Attraverso i travestimenti e la sovrapposizione dei ruoli del protagonista, Leos Carax, per dissomiglianza spinge lo spettatore a chiedersi continuamente chi sia veramente Oscar, in un eterno interrogativo che chiama in causa una riflessione sulle capacità di rinnovamento tecnico-artistico del cinema stesso, le cui sorti dipenderanno sempre e comunque dal motore (sacro) dell’ispirazione che si traduce in azioni e in parole, in una messa in scena dell’estro, del gesto, dell’azione creativaCarax esplora diversi generi, attingendo a piene mani dalla settima arte, in un gioco di citazioni che chiama in causa sia suoi autori più amati come Tod Browning, George Franju, Jean Cocteau, Bernardo Bertolucci, Charles Bronson, King Vidor, Stanley Kubrick, René Clair, che alcuni suoi film, tramite il personaggio di Monsieur Merde ad esempio, già presente in Tokyo (2008), individuo folle e ripugnante che si nutre di fiori, parla una linguaggio sconosciuta e vive nelle fogne vicino a un cimitero.

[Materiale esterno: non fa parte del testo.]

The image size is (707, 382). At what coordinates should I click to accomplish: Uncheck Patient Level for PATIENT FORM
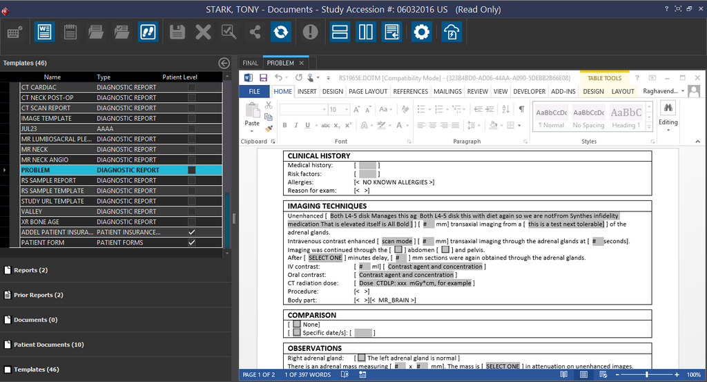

Nonostante tutto, Monsieur Merde riesce comunque a riconoscere la bellezza di una modella (Eva Mendes) con il suo unico occhio funzionante e, dopo una selvaggia incursione in un set fotografico, rapirà la donna per portarla con sé nel sottosuolo, costringendola a coprirsi il volto come una musulmana per preservare la sua figura dalla corruzione e la volgarità dello sguardo per poi adagiarsi accanto a lei completamente nudo e con il fallo eretto quasi come se fosse una lussuriosa Pietà di Michelangelo. Di questo film se ne potrebbe discutere all’ infinito, come delle domande fondamentali che pone in un continuo e aperto colloquio con il pubblico stesso : chi siamo veramente? Dove siamo diretti? Dove sta andando il cinema? La settima arte è destinata a morire oppure il suo “culto” vivrà in eterno? Allo stesso modo del personaggio di Oscar, tutti noi indossiamo delle maschere  e recitiamo dei ruoli dal giorno alla notte, e siamo per questo “uno, nessuno e centomila” tanto per citare Pirandello. Bellissimo il finale nel garage con le “limousine parlanti” che discutono del loro stesso “destino” e quindi del destino del cinema. Le limousine, occhio e mente mobile del regista,  rappresentano una metafora di un mondo in disfacimento, della fine di un’era, ma anche e soprattutto del “sacro” motore umano del corpo, del “gesto”, del movimento fisico.

Lo stesso Carax ha definito Holy Motors come un film di fantascienza, in cui uomini, animali e macchine, condividono uno stesso destino: l’essere a un passo dall’estinzione in quanto succubi di un mondo sempre più virtuale e superficiale, in cui le esperienze reali e le azioni genuine stanno lentamente scomparendo. La bellissima sequenza finale del ritorno a casa di Oscar è commentata dalle note di “Revivre”di Gerard Manset, le cui parole proiettano una luce triste e malinconica su tutto il film: “Noi vorremmo ri-vivere, è cioè vivere ancora la stessa cosa, il tempo del riposo non è ancora giunto”. Le parole della splendida canzone di Manset riassumono alla perfezione la condizione della settima arte e del genere umano,  nel loro eterna e meccanica ripetizione, sempre identica e immutabile, esattamente come i motori delle limousine, dei motori assolutamente “sacri”.